The grounds to end or at the very least taper QE are strong. Yet the rhetoric from the Fed hasn’t changed and if anything is even becoming more dovish in some quarters. We’ll get a better idea this week when New York Fed president and policy extremist William Dudley speaks on Wednesday night, followed up on Thursday by Ben Bernanke in his testimony to congress.

Whatever your view, the inconsistency on US monetary policy highlights one thing: just how fragile or fickle this current sell-off on the Australian dollar is. It's now at 0.9748, which is little changed from late Friday but down almost a cent from earlier on Friday. If Bernanke and Dudley signal no change to QE that could change dramatically.

In terms of the other global data that could swing things there isn’t a great deal. Flash China manufacturing PMI, European PMIs for May and then in the US, new home sales Thursday night, along with house prices and jobless claims. Friday sees the German IFO survey and US durable goods.

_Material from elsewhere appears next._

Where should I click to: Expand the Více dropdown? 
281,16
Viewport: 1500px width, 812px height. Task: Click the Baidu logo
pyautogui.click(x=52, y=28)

I suspect most of the domestic focus will be on the Reserve Bank's minutes on Tuesday (1130 AEST). The Reserve Bank's last statement made it quite clear that the Australian dollar was the target here, and this was supported by the positive jobs numbers out a few days later. I think the minutes will probably try to play this down and maybe emphasise expectations for below-trend growth and low inflation, although growth is actually currently around trend and inflation in the middle of the band. This has been the template followed by many central banks though who, like the Fed, have cut in the face of a stronger than expected recovery – you just keep forecasting weakness and keep smiling when that forecast is wrong!